10 — Le rôle des livres en détention

Les livres sont l’un des seuls moyens de distraction et d’évasion pour les prisonniers politiques. Certaines prisons sont réputées pour leurs bibliothèques, comme Lefortovo, le lieu de détention sans doute le plus connu car contrôlé par le FSB et non par l’autorité pénitentiaire. 

Selon le Code pénal de la Fédération de Russie, un détenu a le droit d’acheter des livres en quantité illimitée même si, en pratique, certains livres sont interdits à l’achat sans justification. Plusieurs détenus, dont Alexey Navalny, ont par exemple indiqué ne pas avoir eu la possibilité de recevoir le Coran en prison.

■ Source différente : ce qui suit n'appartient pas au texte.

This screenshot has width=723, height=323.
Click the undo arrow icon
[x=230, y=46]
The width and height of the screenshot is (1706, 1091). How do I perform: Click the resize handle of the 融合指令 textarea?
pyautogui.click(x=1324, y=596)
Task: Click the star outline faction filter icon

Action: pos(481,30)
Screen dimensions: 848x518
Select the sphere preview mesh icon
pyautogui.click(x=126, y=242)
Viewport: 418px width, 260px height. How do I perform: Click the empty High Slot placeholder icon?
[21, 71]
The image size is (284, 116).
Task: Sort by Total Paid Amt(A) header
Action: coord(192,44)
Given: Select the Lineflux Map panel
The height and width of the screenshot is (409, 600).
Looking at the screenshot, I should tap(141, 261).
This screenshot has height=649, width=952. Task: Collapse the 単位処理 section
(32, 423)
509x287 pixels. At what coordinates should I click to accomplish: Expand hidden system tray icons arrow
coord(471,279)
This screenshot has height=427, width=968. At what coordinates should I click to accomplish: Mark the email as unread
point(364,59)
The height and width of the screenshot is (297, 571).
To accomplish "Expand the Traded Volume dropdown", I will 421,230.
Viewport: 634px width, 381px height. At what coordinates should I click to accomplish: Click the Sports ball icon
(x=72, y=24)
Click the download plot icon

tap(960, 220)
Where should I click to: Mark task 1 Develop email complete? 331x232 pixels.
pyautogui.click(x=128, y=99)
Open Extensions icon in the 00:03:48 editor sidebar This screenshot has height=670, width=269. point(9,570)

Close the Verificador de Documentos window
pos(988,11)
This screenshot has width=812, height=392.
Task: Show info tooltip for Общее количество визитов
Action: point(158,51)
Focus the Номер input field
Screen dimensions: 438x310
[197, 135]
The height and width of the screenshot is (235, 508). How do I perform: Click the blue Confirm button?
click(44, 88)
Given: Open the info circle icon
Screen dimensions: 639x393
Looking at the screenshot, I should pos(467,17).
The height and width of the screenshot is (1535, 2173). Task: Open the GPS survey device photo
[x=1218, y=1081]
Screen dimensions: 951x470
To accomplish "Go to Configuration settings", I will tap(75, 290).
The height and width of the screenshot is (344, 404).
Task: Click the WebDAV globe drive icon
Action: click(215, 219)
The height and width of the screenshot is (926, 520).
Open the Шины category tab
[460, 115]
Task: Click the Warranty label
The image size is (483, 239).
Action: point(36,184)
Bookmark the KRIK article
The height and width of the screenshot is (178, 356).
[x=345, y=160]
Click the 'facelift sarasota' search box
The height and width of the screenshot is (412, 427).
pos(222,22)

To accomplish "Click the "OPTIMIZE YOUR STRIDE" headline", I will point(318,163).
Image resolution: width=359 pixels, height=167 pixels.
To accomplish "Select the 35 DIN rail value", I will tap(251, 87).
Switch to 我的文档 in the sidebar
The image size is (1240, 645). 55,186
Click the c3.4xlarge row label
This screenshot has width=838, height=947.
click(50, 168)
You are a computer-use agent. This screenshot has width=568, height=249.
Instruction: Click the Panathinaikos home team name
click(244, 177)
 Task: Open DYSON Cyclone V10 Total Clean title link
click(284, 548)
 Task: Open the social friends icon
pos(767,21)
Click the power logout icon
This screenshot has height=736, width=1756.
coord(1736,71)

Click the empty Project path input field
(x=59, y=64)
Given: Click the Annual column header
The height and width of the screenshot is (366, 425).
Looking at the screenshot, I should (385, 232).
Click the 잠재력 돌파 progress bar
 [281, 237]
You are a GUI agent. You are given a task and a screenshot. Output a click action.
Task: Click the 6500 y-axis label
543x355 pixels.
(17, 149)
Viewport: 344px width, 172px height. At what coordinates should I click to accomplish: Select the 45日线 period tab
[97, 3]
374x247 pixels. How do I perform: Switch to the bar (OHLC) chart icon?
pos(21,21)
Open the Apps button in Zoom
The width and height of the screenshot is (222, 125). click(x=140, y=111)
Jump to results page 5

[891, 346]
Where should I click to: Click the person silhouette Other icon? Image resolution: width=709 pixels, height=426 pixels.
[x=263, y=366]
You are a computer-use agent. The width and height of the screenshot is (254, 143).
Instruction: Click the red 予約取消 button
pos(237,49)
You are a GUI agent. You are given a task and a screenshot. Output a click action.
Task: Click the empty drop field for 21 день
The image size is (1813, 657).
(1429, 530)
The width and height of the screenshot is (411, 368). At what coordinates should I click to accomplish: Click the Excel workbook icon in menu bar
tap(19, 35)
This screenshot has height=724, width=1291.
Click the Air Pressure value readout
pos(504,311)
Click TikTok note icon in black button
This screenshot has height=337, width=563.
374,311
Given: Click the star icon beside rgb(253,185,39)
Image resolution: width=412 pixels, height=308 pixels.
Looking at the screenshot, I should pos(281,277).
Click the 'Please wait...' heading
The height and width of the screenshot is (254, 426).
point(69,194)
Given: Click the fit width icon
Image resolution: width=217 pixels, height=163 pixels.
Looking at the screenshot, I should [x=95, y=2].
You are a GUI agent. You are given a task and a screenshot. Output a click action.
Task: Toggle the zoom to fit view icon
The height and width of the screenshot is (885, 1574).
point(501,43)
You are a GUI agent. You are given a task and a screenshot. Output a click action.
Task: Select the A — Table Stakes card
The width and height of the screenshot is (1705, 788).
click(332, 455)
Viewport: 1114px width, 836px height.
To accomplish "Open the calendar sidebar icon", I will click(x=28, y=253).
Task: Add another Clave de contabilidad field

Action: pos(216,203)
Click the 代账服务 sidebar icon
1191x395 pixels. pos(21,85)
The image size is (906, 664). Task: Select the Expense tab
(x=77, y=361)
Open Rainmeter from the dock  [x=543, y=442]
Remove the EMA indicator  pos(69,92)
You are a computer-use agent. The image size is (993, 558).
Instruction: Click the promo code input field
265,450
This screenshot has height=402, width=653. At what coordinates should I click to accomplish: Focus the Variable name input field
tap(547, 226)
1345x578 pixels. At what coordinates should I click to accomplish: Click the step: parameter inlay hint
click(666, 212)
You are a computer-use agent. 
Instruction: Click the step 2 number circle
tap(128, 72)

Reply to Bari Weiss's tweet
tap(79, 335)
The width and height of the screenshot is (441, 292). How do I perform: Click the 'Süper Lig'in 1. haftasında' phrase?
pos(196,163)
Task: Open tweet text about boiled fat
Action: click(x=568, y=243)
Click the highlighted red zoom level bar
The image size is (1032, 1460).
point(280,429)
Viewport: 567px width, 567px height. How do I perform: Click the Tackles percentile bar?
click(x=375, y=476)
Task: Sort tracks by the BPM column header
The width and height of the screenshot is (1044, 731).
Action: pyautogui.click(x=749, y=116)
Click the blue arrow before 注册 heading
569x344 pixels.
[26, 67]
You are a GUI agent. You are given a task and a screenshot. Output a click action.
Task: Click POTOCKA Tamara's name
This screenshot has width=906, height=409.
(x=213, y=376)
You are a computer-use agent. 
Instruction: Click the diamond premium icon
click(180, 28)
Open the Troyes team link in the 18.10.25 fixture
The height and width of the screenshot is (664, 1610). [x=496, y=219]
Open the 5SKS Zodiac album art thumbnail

Néanmoins, de nombreux détenus parlent de leurs lectures en détention comme d’une expérience formatrice. Le journaliste du Wall Street Journal Evan Gershkovich, libéré en août lors de l’échange de prisonniers, a indiqué avoir dévoré les classiques de la littérature russe comme Guerre et Paix de Tolstoï ainsi que les mémoires de prisonniers soviétiques comme celles d’Evgenia Ginzburg. Lors d’un long entretien réalisée après sa libération, Ilya Yashin a également détaillé sa liste de livres préférés lus en détention : ses lectures de captivité vont de Oui à la vie ! du psychiatre autrichien et survivant de l’Holocauste Viktor Frankl à des œuvres de science-fiction d’Isaac Asimov en passant par les romans de l’auteur allemand Bernhard Schlink. De nombreux prisonniers écrivent également leurs propres livres : c’est le cas d’Alexey Navalny, dont les Mémoires intitulées Patriote sortiront à titre posthume en octobre.